Danıştay Kararı 4. Daire 2016/12967 E. 2020/4698 K. 19.11.2020 T.

Danıştay 4. Daire Başkanlığı         2016/12967 E.  ,  2020/4698 K.
T.C.
D A N I Ş T A Y
DÖRDÜNCÜ DAİRE
Esas No : 2016/12967
Karar No : 2020/4698

TEMYİZ EDEN (DAVALI) : … Vergi Dairesi Başkanlığı
(… Vergi Dairesi Müdürlüğü)
VEKİLİ : Av….

KARŞI TARAF (DAVACI) : …

İSTEMİN KONUSU : … Vergi Mahkemesinin … tarih ve E:…, K:… sayılı kararının temyizen incelenerek bozulması istenilmektedir.

YARGILAMA SÜRECİ :
Dava konusu istem: Davacı adına sahte fatura kullandığından bahisle vergi ziyaı cezalı olarak re’sen tarh edilen 2010/1 ila 12 dönemleri katma değer vergileri ile ödemelerin banka ve benzeri finans kurumları aracılığıyla yapılarak tevsik edilmediğinden bahisle 213 sayılı Vergi Usul Kanununun mükerrer 355/4. maddesi uyarınca kesilen özel usulsüzlük cezasının kaldırılması istenilmiştir.
İlk Derece Mahkemesi kararının özeti: Vergi Mahkemesince verilen kararda; davacının ilgili dönemde fatura aldığı … Vergi Dairesi mükellefi … hakkındaki tespitler faturaların sahte olduğunu ispatlamaya yeterli olmadığından, … Vergi Dairesi mükellefi … hakkında düzenlenen vergi tekniği raporu ise yapılan ara kararlara rağmen dosyaya ibraz edilmediğinden cezalı tarhiyatın söz konusu mükelleflerce düzenlenen faturalara isabet eden kısmında hukuka uygunluk bulunmadığı, davacıya fatura düzenleyen diğer mükellefler hakkındaki tespitler incelendiğinde ise düzenlenen faturaların gerçek bir mal teslimi veya hizmet ifasına dayanmayan sahte faturalar olduğu sonucuna varıldığından ilgili mükellefler tarafından düzenlenen faturalara isabet eden cezalı tarhiyatta hukuka aykırılık bulunmadığı, uyuşmazlık konusu olayda sahte olduğu tespit edilen faturalar bakımından gerçek bir mal ve hizmet teslimi olmaması nedeniyle ortada bir ödeme de bulunmayacağı dikkate alındığında kesilen özel usulsüzlük cezasının sahte olduğu tespit edilen faturalardan kaynaklanan 106.147,26 TL’lik kısmında hukuka uygunluk, geriye kalan 37.208,91 TL’lik kısmında ise hukuka aykırılık bulunmadığı sonucuna varılmıştır. Belirtilen gerekçelerle davanın kısmen kabulüne kısmen reddine karar verilmiştir. Kararın kabule ilişkin kısmı davalı idare tarafından temyiz edilmiştir.

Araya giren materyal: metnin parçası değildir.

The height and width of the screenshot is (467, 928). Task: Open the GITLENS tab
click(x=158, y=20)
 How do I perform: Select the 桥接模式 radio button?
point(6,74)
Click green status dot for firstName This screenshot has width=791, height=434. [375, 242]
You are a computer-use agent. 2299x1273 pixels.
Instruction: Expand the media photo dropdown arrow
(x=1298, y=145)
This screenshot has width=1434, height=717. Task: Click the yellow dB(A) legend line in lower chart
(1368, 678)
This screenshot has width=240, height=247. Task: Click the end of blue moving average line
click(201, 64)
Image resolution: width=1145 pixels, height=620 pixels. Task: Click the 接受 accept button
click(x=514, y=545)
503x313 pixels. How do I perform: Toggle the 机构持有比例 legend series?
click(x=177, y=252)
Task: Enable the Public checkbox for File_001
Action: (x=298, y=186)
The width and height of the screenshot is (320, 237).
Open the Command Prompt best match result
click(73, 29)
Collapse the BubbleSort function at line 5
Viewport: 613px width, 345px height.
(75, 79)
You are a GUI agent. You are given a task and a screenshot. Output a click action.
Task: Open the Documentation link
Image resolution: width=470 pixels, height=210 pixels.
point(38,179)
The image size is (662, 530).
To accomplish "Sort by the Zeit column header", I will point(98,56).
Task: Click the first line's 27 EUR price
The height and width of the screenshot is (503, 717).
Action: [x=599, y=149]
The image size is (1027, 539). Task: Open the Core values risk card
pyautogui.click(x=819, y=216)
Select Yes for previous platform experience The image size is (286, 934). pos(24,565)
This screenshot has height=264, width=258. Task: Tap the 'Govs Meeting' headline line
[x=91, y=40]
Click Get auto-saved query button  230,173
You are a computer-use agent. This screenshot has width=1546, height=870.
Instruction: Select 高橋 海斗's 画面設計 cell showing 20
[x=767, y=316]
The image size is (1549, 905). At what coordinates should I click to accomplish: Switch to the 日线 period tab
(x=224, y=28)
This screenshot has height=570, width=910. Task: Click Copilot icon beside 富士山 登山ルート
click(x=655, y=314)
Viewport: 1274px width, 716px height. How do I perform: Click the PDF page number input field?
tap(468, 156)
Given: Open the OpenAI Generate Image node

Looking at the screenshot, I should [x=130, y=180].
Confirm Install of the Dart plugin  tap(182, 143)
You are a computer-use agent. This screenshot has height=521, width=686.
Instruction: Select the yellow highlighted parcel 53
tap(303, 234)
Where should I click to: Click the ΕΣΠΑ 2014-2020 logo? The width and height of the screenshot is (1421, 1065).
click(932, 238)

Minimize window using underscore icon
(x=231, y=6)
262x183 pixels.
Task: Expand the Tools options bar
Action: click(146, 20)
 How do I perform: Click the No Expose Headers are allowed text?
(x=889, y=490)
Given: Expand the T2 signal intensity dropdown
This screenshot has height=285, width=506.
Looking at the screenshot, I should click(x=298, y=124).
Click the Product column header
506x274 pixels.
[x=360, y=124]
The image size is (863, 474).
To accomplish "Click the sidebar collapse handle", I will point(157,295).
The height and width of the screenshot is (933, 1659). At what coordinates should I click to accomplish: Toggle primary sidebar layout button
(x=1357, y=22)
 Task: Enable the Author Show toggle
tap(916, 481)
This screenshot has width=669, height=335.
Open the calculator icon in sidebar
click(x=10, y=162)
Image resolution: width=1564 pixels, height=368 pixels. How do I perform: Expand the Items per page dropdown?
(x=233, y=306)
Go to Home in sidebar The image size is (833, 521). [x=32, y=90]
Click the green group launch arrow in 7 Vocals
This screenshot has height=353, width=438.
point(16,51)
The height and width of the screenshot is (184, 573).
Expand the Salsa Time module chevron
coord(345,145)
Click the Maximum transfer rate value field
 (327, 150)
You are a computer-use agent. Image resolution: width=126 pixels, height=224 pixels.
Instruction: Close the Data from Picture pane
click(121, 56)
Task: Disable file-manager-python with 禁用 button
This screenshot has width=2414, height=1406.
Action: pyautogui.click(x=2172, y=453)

TEMYİZ EDENİN İDDİALARI : Davalı tarafından, … hakkında düzenlenen vergi tekniği raporunun … Asliye Ceza Mahkemesinde olduğundan ibraz edilemediği, … tarafından düzenlenen faturaların sahte olduğu ve kesilen özel usulsüzlük cezasının hukuka uygun olduğu ileri sürülmektedir.
KARŞI TARAFIN SAVUNMASI : Cevap verilmemiştir.
TETKİK HÂKİMİ : …
DÜŞÜNCESİ : Temyiz isteminin kısmen kabulü kısmen reddi gerektiği düşünülmektedir.

TÜRK MİLLETİ ADINA
Karar veren Danıştay Dördüncü Dairesince, Tetkik Hâkiminin açıklamaları dinlendikten ve dosyadaki belgeler incelendikten sonra gereği görüşüldü:

İNCELEME VE GEREKÇE :
Davalı idarenin temyiz dilekçesinde ileri sürdüğü iddialar, temyiz konusu kararın özel usulsüzlük cezasına ilişkin kısmının bozulmasını gerektirecek nitelikte görülmemiştir.
Davalı idarenin, kararın … tarafından düzenlenen faturalara isabet eden cezalı tarhiyata ilişkin kısmına yönelik temyiz istemi incelendiğinde;
213 sayılı Vergi Usul Kanunu’nun 3/B maddesinde, vergilendirmede vergiyi doğuran olay ve bu olaya ilişkin muamelelerin gerçek mahiyetinin esas olduğu, 134. maddesinin 1. fıkrasında, vergi incelemesinden maksadın, ödenmesi gereken vergilerin doğruluğunu araştırmak, tespit etmek ve sağlamak olduğu kurala bağlanmış, 359. maddesinin (b) bendinde ise gerçek bir muamele veya durum olmadığı halde bunlar varmış gibi düzenlenen belgeler, sahte belge olarak tanımlanmıştır.
3065 sayılı Katma Değer Vergisi Kanunu’nun 29. maddesinin 1. fıkrasının (a) bendinde; mükelleflerin, yaptıkları vergiye tabi işlemler üzerinden hesaplanan katma değer vergisinden, bu Kanunda aksine hüküm olmadıkça faaliyetlerine ilişkin olarak, kendilerine yapılan teslim ve hizmetler dolayısıyla hesaplanarak düzenlenen fatura ve benzeri vesikalarda gösterilen katma değer vergisinin indirilebileceği hükme bağlanmıştır.
Katma değer vergisi, bünyesinde yer alan indirim müessesesiyle yansıtılabilir bir vergidir. Katma değer vergisi sisteminde mükellef ve sorumlu; üretim ve dağıtım kademeleri içinde, verginin tahsiline, indirimlerin yapılmasına, beyan edilip ödenmesine aracılık eder. Bu bakımdan indirim, mükellefiyete bağlı bir görev olduğu kadar aynı zamanda bir haktır. Katma değer vergisinde genel prensip, vergiye tabi teslimler üzerinden hesaplanan vergiden, alış faturalarında gösterilen verginin indirilmesidir. Katma değer vergisi indirimi hakkından yararlanabilmek için Kanun bazı şartların varlığını öngörmüştür. Bu şartların bir kısmı esasa, bir kısmı ise şekle ilişkindir. Katma değer vergisi, vergiyi doğuran olayın gerçekleşmesi halinde, zincirleme olarak kendi içinde otokontrol sistemi taşımaktadır.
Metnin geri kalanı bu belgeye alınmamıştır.